Before walking into an interview, make sure you can answer all of these:

  • Can you explain the filing cabinet analogy for cloud file storage?
  • Can you estimate capacity for 500 million users at 1 TB each?
  • Can you explain why 4 MB is a reasonable chunk size?
  • Can you trace the full upload pipeline from client to notification?
  • Can you draw the six metadata tables and their relationships?
  • Can you explain how content-addressed storage enables deduplication?
  • Can you describe delta sync and why it saves bandwidth?
  • Can you explain the two types of conflict resolution (auto-merge vs conflict copy)?

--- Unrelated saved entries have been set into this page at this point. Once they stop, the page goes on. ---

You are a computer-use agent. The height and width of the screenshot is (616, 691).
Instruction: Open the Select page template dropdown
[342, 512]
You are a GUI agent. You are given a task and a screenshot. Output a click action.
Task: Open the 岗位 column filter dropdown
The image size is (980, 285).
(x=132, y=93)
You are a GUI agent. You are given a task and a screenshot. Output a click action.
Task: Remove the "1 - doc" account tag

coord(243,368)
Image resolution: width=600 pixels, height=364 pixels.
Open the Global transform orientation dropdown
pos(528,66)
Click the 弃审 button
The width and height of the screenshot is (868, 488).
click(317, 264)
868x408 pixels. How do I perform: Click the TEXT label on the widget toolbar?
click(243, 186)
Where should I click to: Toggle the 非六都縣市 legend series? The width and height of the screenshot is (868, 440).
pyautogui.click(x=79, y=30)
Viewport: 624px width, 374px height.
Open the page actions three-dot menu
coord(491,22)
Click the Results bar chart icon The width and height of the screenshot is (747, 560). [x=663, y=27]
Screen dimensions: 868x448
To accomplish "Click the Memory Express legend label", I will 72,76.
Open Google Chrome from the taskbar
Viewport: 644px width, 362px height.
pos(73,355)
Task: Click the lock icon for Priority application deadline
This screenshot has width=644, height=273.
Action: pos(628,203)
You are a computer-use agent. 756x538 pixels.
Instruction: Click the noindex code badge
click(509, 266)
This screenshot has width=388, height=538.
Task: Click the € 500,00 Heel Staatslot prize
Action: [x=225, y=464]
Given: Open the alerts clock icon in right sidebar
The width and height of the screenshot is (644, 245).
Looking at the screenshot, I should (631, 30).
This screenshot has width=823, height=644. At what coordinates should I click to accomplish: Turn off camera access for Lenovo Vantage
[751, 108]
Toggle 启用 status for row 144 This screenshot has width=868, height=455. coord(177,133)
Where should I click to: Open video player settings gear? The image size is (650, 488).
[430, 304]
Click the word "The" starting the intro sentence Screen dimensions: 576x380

  • Can you describe the cursor-based sync protocol?
  • Can you explain the three-tier encryption hierarchy?
  • Can you draw the full architecture diagram with all components?
  • Can you describe how the system handles offline edits and reconnection?
  • Can you explain tiered storage and when data moves between tiers?
  • Can you explain how LAN sync discovers peers and transfers files?
  • Can you handle follow-up questions about CRDTs, Bloom filters, and cross-region replication?